Peuplebasaa : Alors ce comité de langue basaa est –il seulement né  de votre volonté ?

Non ! C’était aussi de la volonté de Mbog Liaa qui avait vu  la nécessité de créer un organe qui s’occupe de cette langue et DIEU a voulu que je sois le premier président de ce comité de langue basaa qui fonctionne bien.

 

Peuplebasaa : Quelle est l’importance pour les camerounais en général  et les basaa en particulier de connaitre cet alphabet des langues camerounaises ?

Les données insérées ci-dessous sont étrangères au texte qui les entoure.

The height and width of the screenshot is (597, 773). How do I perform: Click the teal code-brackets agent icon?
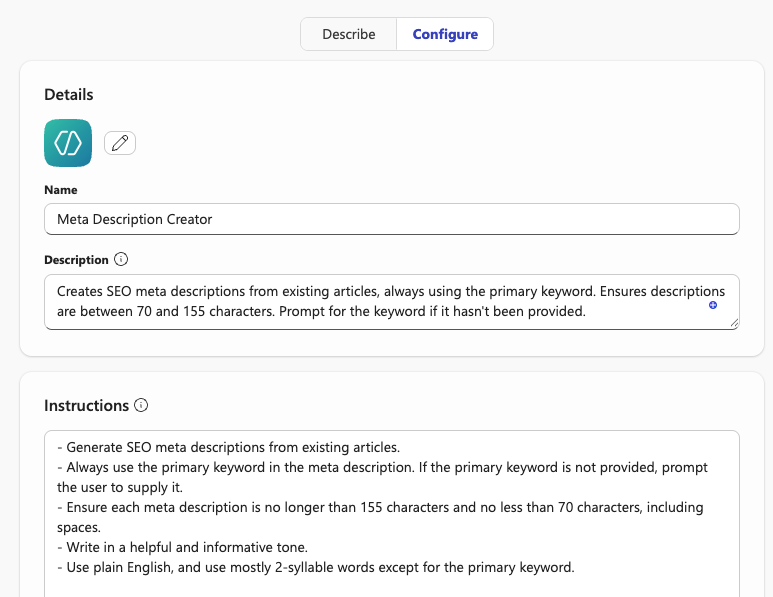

 Je crois que s’ils veulent voir leurs langues se développer ils ont intérêt à apprendre  cet alphabet par ailleurs cet alphabet nous  permet  de lire facilement notre langue et d’éviter les énigmes  parce qu’à cette heure où je vous parle  tous les pasteurs, les prêtres,  les anciens d’église  qui lisent des textes bibliques  en basaa doivent  les préparer de nombreuses heures avant de le lire. Alors qu’avec l’AGLC, si vous maîtriser les différents tons et les cinq lettres  donc la prononciation a changé, vous n’aurez plus d’hésitation. Par ailleurs quand une personne l’apprend, elle est capable d’écrire toutes les autres langues camerounaises même celle qui n’a jamais entendu parler. Il faut encourager les enfants, les jeunes, les  vieillards  à apprendre cet alphabet  et je félicite le gouvernement qui ait vu l’importance de celui-ci  en décidant  de former les professeurs de langues camerounaises qui doivent enseigner  ce simple alphabet. Je suis fièr de tous les enseignants de ces langues déjà sortis de l’Ecole Normale Supérieure. Et je me félicite de savoir que  c’est vous qui   allez l’apprendre aux  jeunes.

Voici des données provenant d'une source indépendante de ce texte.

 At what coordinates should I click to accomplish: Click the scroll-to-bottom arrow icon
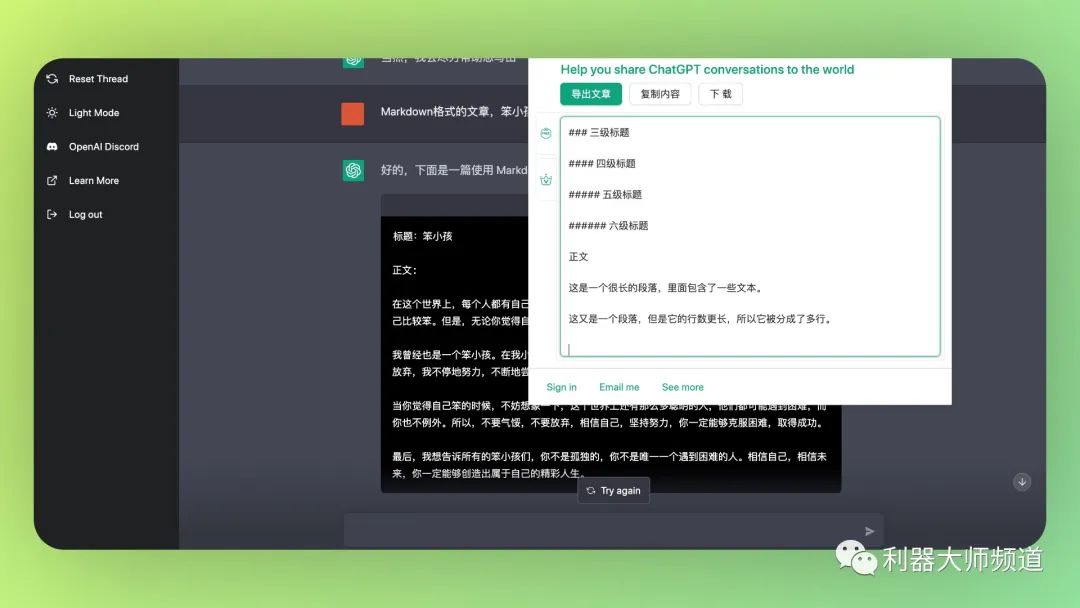click(x=1021, y=482)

Peuplebasaa : En tant que président du comité de langues basaa quelles sont les actions que vous menez pour  faire connaitre cet alphabet des langues camerounaises aussi bien aux camerounais  en général qu’aux basaa en particulier ?

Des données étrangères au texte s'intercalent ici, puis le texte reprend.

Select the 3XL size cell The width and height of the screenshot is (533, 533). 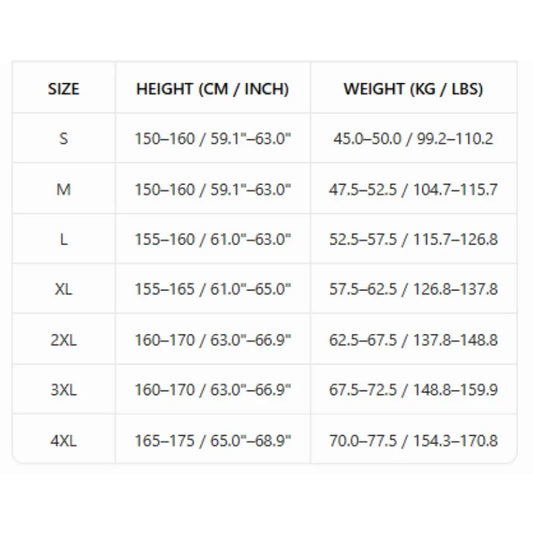click(x=64, y=390)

 J’ai commencé il  y a  32 ans à le faire, le Seigneur m’a donné la force  de  leur offrir ça par ce qui est le plus important .Et ce qui est le plus important pour moi c’est la parole de DIEU.J’ai donc commencé à traduire le petit livre allemand qui s’appelle le losungen, le mitolog en langue basaa. Le losugen est un choix de textes  de méditations quotidiennes pour chaque année. On vous donne deux paroles bibliques que vous lisez et vous posez des questions après avoir lu cela  pour votre méditation personnelle. Vous avez un verset  tiré de l’ancien testament et  puis un  autre un verset  tiré du nouveau testament ces deux versets sont transcrits en Alphabet  General des Langues Camerounaises  et s’ils apprennent soigneusement ces tons et ces lettres qui ont changé Ils n’auront pas de problème pour lire  la langue, il leur restera seulement à pratiquer. En plus de cela  nous faisons dans la production des livres, la  publication d’un journal koo liada bientôt la sortie de la bible écrite avec l’Alphabet Général des Langues Camerounaises.

 Avez-vous un dernier mot pour les basaa ?

 Je dis à tous les basaa de se mettre au travail. Les  basaa sont intelligents et très courageux. Ils savent planifier. Je leur demande maintenant de se concentrer et de faire cet effort  d’apprendre l’AGLC .Ce n’est pas du tout une tâche ardue. Je connais une vieille femme de 72 ans qui n’était jamais allée à l’école car en leur temps, on interdisait aux femmes d’aller à l’école. Elle a suivi notre séminaire à Makak  et elle  a pu écrire à la fin ces caractères. Ma propre maman qui n’a fait que sept ou   huit jours à l’école  et qui ne savait  lire ni  le français   ni le basaa, intéressée par  ce que je faisais, elle m’a demandé de lui donner quelques indications pour lire cet alphabet avant sa mort en 93, elle lisait  toute seule le mitolog.